Les voitures bleues portent des autocollants orange sur lesquels on peut lire: "Nous sommes prêts à vous véhiculer gratuitement".
Les transports sont paralysés dans l'étroite bande côtière depuis qu'Israël a décidé de restreindre les livraisons d'essence et de diesel le mois dernier pour tenter de faire cesser les tirs de roquettes des militants contre son territoire.
Les Gazaouis se retrouvent à faire rouler leurs voitures à l'huile végétale ou à se déplacer à pied et à bicyclette.

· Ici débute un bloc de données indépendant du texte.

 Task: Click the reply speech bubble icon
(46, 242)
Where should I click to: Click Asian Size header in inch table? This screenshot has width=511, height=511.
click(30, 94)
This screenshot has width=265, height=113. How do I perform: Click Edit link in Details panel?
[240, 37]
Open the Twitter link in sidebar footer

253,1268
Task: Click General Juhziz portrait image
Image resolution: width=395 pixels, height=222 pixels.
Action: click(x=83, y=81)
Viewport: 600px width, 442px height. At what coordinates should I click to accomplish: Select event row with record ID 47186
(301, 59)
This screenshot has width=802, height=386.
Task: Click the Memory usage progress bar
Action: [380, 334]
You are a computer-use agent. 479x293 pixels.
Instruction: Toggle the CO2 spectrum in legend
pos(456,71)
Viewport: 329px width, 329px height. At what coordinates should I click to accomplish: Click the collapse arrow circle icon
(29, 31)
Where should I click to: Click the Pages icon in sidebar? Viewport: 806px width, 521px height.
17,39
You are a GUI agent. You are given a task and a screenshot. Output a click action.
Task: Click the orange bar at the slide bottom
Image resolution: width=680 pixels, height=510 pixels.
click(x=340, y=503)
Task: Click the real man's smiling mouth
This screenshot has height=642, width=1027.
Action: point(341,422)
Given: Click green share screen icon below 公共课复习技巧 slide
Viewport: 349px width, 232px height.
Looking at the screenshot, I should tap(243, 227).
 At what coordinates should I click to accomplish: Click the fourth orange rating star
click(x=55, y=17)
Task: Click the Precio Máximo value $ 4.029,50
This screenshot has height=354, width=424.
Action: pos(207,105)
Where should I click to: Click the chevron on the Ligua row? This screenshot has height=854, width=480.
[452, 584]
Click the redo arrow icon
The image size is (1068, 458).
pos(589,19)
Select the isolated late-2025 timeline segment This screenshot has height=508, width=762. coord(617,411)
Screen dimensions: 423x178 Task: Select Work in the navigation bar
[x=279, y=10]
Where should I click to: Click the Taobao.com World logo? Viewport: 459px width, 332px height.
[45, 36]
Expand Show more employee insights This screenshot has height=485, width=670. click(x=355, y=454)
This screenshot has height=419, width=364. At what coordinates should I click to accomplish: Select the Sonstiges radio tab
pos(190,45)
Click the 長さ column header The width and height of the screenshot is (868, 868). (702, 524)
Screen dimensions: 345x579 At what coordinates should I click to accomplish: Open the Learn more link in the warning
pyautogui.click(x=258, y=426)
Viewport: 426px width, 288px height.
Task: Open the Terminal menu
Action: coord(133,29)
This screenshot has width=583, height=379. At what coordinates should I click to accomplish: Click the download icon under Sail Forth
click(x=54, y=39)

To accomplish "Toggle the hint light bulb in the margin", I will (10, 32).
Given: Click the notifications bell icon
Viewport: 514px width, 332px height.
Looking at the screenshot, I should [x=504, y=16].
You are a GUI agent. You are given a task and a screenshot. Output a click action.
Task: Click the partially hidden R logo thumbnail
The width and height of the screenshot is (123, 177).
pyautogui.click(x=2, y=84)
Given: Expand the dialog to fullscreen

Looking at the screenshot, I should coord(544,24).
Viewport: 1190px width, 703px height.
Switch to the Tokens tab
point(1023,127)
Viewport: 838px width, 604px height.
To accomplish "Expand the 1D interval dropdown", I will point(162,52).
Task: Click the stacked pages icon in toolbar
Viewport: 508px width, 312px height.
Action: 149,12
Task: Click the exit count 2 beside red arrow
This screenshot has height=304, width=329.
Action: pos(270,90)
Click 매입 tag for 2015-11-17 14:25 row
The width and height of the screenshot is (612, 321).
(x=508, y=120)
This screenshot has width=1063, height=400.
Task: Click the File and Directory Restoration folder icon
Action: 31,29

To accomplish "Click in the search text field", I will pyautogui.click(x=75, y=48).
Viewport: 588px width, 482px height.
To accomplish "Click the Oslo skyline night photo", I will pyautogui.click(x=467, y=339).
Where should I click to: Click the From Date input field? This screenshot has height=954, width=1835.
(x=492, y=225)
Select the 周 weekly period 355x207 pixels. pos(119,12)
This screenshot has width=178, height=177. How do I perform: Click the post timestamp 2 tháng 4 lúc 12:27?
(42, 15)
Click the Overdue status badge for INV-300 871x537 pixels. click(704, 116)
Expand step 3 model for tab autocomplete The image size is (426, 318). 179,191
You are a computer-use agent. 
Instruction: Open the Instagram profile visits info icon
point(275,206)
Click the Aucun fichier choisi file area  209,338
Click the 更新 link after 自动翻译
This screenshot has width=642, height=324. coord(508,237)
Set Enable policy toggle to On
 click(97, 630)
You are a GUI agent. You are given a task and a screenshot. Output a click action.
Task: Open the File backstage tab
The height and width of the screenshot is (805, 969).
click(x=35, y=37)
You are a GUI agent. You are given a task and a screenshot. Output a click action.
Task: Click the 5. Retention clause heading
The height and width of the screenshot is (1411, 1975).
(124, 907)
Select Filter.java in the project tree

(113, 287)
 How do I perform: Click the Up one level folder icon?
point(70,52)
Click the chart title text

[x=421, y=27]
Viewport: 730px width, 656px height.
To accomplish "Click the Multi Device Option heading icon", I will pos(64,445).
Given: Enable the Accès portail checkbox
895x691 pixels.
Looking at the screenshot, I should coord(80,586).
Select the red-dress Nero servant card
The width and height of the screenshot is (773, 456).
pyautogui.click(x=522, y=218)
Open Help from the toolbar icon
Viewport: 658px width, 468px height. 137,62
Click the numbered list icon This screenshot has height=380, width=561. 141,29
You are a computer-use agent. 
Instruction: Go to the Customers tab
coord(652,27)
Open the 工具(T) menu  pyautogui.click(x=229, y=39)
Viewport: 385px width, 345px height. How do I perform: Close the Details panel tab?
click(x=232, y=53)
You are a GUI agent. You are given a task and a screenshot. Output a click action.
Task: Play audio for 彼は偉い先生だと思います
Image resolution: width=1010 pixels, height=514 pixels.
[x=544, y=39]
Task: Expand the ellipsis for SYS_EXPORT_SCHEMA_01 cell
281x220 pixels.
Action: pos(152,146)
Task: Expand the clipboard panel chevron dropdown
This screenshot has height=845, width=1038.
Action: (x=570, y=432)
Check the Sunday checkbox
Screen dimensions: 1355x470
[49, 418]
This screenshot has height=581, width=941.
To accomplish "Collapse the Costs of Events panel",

Malgré la pression exercée par Israël, le Hamas au pouvoir dans la Bande de Gaza depuis la mi-juin 2007 semble disposer de réserves de carburant et certains Palestiniens considèrent les voitures de police-taxis comme une provocation.
Parallèlement, Chris Gunnes, responsable de l'agence onusienne en charge des réfugiés palestiniens, l'UNRWA, a indiqué dimanche que l'organisation n'avait pas reçu de carburant et qu'elle avait dû annuler ses distributions de nourriture prévues lundi.
Quelque 860.000 des 1,4 million d'habitants de la Bande de Gaza reçoivent une aide de l'UNRWA et 270.000 autres obtiennent une assistance du Programme alimentaire mondial (PAM) de l'ONU.